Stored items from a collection
## start

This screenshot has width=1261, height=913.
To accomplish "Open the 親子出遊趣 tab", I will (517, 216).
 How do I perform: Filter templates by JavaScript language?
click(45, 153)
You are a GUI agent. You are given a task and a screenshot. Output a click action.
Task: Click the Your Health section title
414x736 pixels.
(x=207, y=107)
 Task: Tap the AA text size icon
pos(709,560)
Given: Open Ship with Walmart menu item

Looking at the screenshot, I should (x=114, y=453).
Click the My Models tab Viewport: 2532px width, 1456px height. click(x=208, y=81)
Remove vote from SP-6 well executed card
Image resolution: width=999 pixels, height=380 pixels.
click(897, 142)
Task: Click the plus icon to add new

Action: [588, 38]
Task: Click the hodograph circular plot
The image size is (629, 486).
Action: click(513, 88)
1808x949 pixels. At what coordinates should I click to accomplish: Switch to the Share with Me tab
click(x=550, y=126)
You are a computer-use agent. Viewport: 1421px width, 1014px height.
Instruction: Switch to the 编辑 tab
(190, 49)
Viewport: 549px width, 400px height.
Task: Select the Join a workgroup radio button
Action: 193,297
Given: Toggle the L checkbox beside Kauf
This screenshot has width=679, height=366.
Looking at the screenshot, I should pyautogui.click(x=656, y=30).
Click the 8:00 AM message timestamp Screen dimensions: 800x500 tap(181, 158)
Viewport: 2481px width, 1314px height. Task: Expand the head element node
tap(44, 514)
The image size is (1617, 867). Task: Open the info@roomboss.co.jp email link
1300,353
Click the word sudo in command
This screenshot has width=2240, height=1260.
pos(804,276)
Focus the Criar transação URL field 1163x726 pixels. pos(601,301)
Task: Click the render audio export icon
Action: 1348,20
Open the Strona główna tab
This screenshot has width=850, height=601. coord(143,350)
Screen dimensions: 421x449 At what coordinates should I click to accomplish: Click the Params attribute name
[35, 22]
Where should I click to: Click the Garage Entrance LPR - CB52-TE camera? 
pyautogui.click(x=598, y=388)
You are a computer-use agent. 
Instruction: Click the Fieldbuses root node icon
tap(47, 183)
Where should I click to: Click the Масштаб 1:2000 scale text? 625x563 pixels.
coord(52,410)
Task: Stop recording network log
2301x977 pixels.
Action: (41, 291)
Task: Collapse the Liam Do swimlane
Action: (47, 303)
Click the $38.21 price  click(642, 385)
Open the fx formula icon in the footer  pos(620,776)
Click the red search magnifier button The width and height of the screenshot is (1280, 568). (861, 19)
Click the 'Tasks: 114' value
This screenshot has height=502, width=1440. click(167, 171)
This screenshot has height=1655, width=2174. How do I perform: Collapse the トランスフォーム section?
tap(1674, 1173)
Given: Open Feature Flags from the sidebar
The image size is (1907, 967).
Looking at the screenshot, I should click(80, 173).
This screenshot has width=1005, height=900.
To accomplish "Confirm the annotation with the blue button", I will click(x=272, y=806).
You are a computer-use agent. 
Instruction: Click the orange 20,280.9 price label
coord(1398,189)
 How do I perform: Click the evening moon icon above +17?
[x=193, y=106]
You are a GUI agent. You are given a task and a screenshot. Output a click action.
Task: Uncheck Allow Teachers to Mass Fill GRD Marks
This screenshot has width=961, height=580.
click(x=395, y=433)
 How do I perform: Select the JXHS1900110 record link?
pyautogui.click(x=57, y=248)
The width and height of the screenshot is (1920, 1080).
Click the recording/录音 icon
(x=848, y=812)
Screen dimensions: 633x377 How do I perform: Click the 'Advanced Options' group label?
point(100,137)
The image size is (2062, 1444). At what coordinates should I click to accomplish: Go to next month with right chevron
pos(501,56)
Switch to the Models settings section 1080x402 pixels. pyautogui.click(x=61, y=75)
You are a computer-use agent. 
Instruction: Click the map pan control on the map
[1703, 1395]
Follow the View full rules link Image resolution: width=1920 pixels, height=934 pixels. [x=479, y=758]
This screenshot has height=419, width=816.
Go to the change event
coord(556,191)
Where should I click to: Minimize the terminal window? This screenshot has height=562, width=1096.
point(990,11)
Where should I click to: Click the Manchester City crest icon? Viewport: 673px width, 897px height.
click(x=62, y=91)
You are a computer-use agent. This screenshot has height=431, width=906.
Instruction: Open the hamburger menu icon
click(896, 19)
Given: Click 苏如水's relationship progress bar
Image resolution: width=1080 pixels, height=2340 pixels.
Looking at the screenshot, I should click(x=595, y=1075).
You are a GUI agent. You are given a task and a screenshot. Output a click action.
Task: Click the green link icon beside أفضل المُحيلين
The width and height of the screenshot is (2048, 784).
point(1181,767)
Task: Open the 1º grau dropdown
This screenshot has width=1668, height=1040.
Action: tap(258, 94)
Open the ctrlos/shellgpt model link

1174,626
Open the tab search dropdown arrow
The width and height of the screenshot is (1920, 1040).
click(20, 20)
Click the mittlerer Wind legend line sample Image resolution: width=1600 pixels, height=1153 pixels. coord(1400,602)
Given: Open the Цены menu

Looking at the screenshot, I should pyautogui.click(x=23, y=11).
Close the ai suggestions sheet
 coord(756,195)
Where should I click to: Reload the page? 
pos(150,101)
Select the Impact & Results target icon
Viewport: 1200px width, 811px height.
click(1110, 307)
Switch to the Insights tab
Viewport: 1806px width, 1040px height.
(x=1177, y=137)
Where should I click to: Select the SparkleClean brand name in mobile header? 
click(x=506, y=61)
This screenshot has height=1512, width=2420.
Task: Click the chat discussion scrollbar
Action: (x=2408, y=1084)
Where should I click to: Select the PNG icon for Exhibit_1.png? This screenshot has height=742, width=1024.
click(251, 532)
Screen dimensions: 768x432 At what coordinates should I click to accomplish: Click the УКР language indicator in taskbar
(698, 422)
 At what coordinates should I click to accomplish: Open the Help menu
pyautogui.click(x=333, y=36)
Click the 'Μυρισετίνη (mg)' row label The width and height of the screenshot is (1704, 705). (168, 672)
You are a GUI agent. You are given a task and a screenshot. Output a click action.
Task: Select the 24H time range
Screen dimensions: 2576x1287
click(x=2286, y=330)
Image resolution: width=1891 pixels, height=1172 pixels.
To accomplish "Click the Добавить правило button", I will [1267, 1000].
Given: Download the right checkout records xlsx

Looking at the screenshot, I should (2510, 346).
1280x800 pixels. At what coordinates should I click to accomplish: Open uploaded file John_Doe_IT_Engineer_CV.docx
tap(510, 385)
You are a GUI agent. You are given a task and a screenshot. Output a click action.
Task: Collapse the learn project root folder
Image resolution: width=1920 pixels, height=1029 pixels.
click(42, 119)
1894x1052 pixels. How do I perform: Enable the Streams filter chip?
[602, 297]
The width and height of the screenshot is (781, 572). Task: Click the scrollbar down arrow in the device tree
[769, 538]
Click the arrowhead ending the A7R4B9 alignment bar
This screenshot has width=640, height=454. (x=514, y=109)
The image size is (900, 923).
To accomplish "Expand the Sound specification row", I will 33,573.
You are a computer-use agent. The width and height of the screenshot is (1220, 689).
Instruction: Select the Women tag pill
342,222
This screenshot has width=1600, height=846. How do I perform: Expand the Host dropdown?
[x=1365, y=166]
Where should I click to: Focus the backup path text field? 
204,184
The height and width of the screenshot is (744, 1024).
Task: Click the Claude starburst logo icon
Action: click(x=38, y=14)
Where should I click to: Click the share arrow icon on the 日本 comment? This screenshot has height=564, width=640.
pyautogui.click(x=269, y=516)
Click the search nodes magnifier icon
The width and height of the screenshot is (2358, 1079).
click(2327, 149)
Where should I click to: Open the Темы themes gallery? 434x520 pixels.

## end

▶ _Work to do_:
Render the rows above as a Markdown table with two columns, Number and Line. Number each nonblank line in order, and omit blank lines.

▶ _The output_:
| Number | Line |
|---|---|
| 1 | This screenshot has width=1261, height=913. |
| 2 | To accomplish "Open the 親子出遊趣 tab", I will (517, 216). |
| 3 |  How do I perform: Filter templates by JavaScript language? |
| 4 | click(45, 153) |
| 5 | You are a GUI agent. You are given a task and a screenshot. Output a click action. |
| 6 | Task: Click the Your Health section title |
| 7 | 414x736 pixels. |
| 8 | (x=207, y=107) |
| 9 |  Task: Tap the AA text size icon |
| 10 | pos(709,560) |
| 11 | Given: Open Ship with Walmart menu item |
| 12 | Looking at the screenshot, I should (x=114, y=453). |
| 13 | Click the My Models tab Viewport: 2532px width, 1456px height. click(x=208, y=81) |
| 14 | Remove vote from SP-6 well executed card |
| 15 | Image resolution: width=999 pixels, height=380 pixels. |
| 16 | click(897, 142) |
| 17 | Task: Click the plus icon to add new |
| 18 | Action: [588, 38] |
| 19 | Task: Click the hodograph circular plot |
| 20 | The image size is (629, 486). |
| 21 | Action: click(513, 88) |
| 22 | 1808x949 pixels. At what coordinates should I click to accomplish: Switch to the Share with Me tab |
| 23 | click(x=550, y=126) |
| 24 | You are a computer-use agent. Viewport: 1421px width, 1014px height. |
| 25 | Instruction: Switch to the 编辑 tab |
| 26 | (190, 49) |
| 27 | Viewport: 549px width, 400px height. |
| 28 | Task: Select the Join a workgroup radio button |
| 29 | Action: 193,297 |
| 30 | Given: Toggle the L checkbox beside Kauf |
| 31 | This screenshot has width=679, height=366. |
| 32 | Looking at the screenshot, I should pyautogui.click(x=656, y=30). |
| 33 | Click the 8:00 AM message timestamp Screen dimensions: 800x500 tap(181, 158) |
| 34 | Viewport: 2481px width, 1314px height. Task: Expand the head element node |
| 35 | tap(44, 514) |
| 36 | The image size is (1617, 867). Task: Open the info@roomboss.co.jp email link |
| 37 | 1300,353 |
| 38 | Click the word sudo in command |
| 39 | This screenshot has width=2240, height=1260. |
| 40 | pos(804,276) |
| 41 | Focus the Criar transação URL field 1163x726 pixels. pos(601,301) |
| 42 | Task: Click the render audio export icon |
| 43 | Action: 1348,20 |
| 44 | Open the Strona główna tab |
| 45 | This screenshot has width=850, height=601. coord(143,350) |
| 46 | Screen dimensions: 421x449 At what coordinates should I click to accomplish: Click the Params attribute name |
| 47 | [35, 22] |
| 48 | Where should I click to: Click the Garage Entrance LPR - CB52-TE camera?  |
| 49 | pyautogui.click(x=598, y=388) |
| 50 | You are a computer-use agent.  |
| 51 | Instruction: Click the Fieldbuses root node icon |
| 52 | tap(47, 183) |
| 53 | Where should I click to: Click the Масштаб 1:2000 scale text? 625x563 pixels. |
| 54 | coord(52,410) |
| 55 | Task: Stop recording network log |
| 56 | 2301x977 pixels. |
| 57 | Action: (41, 291) |
| 58 | Task: Collapse the Liam Do swimlane |
| 59 | Action: (47, 303) |
| 60 | Click the $38.21 price  click(642, 385) |
| 61 | Open the fx formula icon in the footer  pos(620,776) |
| 62 | Click the red search magnifier button The width and height of the screenshot is (1280, 568). (861, 19) |
| 63 | Click the 'Tasks: 114' value |
| 64 | This screenshot has height=502, width=1440. click(167, 171) |
| 65 | This screenshot has height=1655, width=2174. How do I perform: Collapse the トランスフォーム section? |
| 66 | tap(1674, 1173) |
| 67 | Given: Open Feature Flags from the sidebar |
| 68 | The image size is (1907, 967). |
| 69 | Looking at the screenshot, I should click(80, 173). |
| 70 | This screenshot has width=1005, height=900. |
| 71 | To accomplish "Confirm the annotation with the blue button", I will click(x=272, y=806). |
| 72 | You are a computer-use agent.  |
| 73 | Instruction: Click the orange 20,280.9 price label |
| 74 | coord(1398,189) |
| 75 |  How do I perform: Click the evening moon icon above +17? |
| 76 | [x=193, y=106] |
| 77 | You are a GUI agent. You are given a task and a screenshot. Output a click action. |
| 78 | Task: Uncheck Allow Teachers to Mass Fill GRD Marks |
| 79 | This screenshot has width=961, height=580. |
| 80 | click(x=395, y=433) |
| 81 |  How do I perform: Select the JXHS1900110 record link? |
| 82 | pyautogui.click(x=57, y=248) |
| 83 | The width and height of the screenshot is (1920, 1080). |
| 84 | Click the recording/录音 icon |
| 85 | (x=848, y=812) |
| 86 | Screen dimensions: 633x377 How do I perform: Click the 'Advanced Options' group label? |
| 87 | point(100,137) |
| 88 | The image size is (2062, 1444). At what coordinates should I click to accomplish: Go to next month with right chevron |
| 89 | pos(501,56) |
| 90 | Switch to the Models settings section 1080x402 pixels. pyautogui.click(x=61, y=75) |
| 91 | You are a computer-use agent.  |
| 92 | Instruction: Click the map pan control on the map |
| 93 | [1703, 1395] |
| 94 | Follow the View full rules link Image resolution: width=1920 pixels, height=934 pixels. [x=479, y=758] |
| 95 | This screenshot has height=419, width=816. |
| 96 | Go to the change event |
| 97 | coord(556,191) |
| 98 | Where should I click to: Minimize the terminal window? This screenshot has height=562, width=1096. |
| 99 | point(990,11) |
| 100 | Where should I click to: Click the Manchester City crest icon? Viewport: 673px width, 897px height. |
| 101 | click(x=62, y=91) |
| 102 | You are a computer-use agent. This screenshot has height=431, width=906. |
| 103 | Instruction: Open the hamburger menu icon |
| 104 | click(896, 19) |
| 105 | Given: Click 苏如水's relationship progress bar |
| 106 | Image resolution: width=1080 pixels, height=2340 pixels. |
| 107 | Looking at the screenshot, I should click(x=595, y=1075). |
| 108 | You are a GUI agent. You are given a task and a screenshot. Output a click action. |
| 109 | Task: Click the green link icon beside أفضل المُحيلين |
| 110 | The width and height of the screenshot is (2048, 784). |
| 111 | point(1181,767) |
| 112 | Task: Open the 1º grau dropdown |
| 113 | This screenshot has width=1668, height=1040. |
| 114 | Action: tap(258, 94) |
| 115 | Open the ctrlos/shellgpt model link |
| 116 | 1174,626 |
| 117 | Open the tab search dropdown arrow |
| 118 | The width and height of the screenshot is (1920, 1040). |
| 119 | click(20, 20) |
| 120 | Click the mittlerer Wind legend line sample Image resolution: width=1600 pixels, height=1153 pixels. coord(1400,602) |
| 121 | Given: Open the Цены menu |
| 122 | Looking at the screenshot, I should pyautogui.click(x=23, y=11). |
| 123 | Close the ai suggestions sheet |
| 124 |  coord(756,195) |
| 125 | Where should I click to: Reload the page?  |
| 126 | pos(150,101) |
| 127 | Select the Impact & Results target icon |
| 128 | Viewport: 1200px width, 811px height. |
| 129 | click(1110, 307) |
| 130 | Switch to the Insights tab |
| 131 | Viewport: 1806px width, 1040px height. |
| 132 | (x=1177, y=137) |
| 133 | Where should I click to: Select the SparkleClean brand name in mobile header?  |
| 134 | click(x=506, y=61) |
| 135 | This screenshot has height=1512, width=2420. |
| 136 | Task: Click the chat discussion scrollbar |
| 137 | Action: (x=2408, y=1084) |
| 138 | Where should I click to: Select the PNG icon for Exhibit_1.png? This screenshot has height=742, width=1024. |
| 139 | click(251, 532) |
| 140 | Screen dimensions: 768x432 At what coordinates should I click to accomplish: Click the УКР language indicator in taskbar |
| 141 | (698, 422) |
| 142 |  At what coordinates should I click to accomplish: Open the Help menu |
| 143 | pyautogui.click(x=333, y=36) |
| 144 | Click the 'Μυρισετίνη (mg)' row label The width and height of the screenshot is (1704, 705). (168, 672) |
| 145 | You are a GUI agent. You are given a task and a screenshot. Output a click action. |
| 146 | Task: Select the 24H time range |
| 147 | Screen dimensions: 2576x1287 |
| 148 | click(x=2286, y=330) |
| 149 | Image resolution: width=1891 pixels, height=1172 pixels. |
| 150 | To accomplish "Click the Добавить правило button", I will [1267, 1000]. |
| 151 | Given: Download the right checkout records xlsx |
| 152 | Looking at the screenshot, I should (2510, 346). |
| 153 | 1280x800 pixels. At what coordinates should I click to accomplish: Open uploaded file John_Doe_IT_Engineer_CV.docx |
| 154 | tap(510, 385) |
| 155 | You are a GUI agent. You are given a task and a screenshot. Output a click action. |
| 156 | Task: Collapse the learn project root folder |
| 157 | Image resolution: width=1920 pixels, height=1029 pixels. |
| 158 | click(42, 119) |
| 159 | 1894x1052 pixels. How do I perform: Enable the Streams filter chip? |
| 160 | [602, 297] |
| 161 | The width and height of the screenshot is (781, 572). Task: Click the scrollbar down arrow in the device tree |
| 162 | [769, 538] |
| 163 | Click the arrowhead ending the A7R4B9 alignment bar |
| 164 | This screenshot has width=640, height=454. (x=514, y=109) |
| 165 | The image size is (900, 923). |
| 166 | To accomplish "Expand the Sound specification row", I will 33,573. |
| 167 | You are a computer-use agent. The width and height of the screenshot is (1220, 689). |
| 168 | Instruction: Select the Women tag pill |
| 169 | 342,222 |
| 170 | This screenshot has width=1600, height=846. How do I perform: Expand the Host dropdown? |
| 171 | [x=1365, y=166] |
| 172 | Where should I click to: Focus the backup path text field?  |
| 173 | 204,184 |
| 174 | The height and width of the screenshot is (744, 1024). |
| 175 | Task: Click the Claude starburst logo icon |
| 176 | Action: click(x=38, y=14) |
| 177 | Where should I click to: Click the share arrow icon on the 日本 comment? This screenshot has height=564, width=640. |
| 178 | pyautogui.click(x=269, y=516) |
| 179 | Click the search nodes magnifier icon |
| 180 | The width and height of the screenshot is (2358, 1079). |
| 181 | click(2327, 149) |
| 182 | Where should I click to: Open the Темы themes gallery? 434x520 pixels. |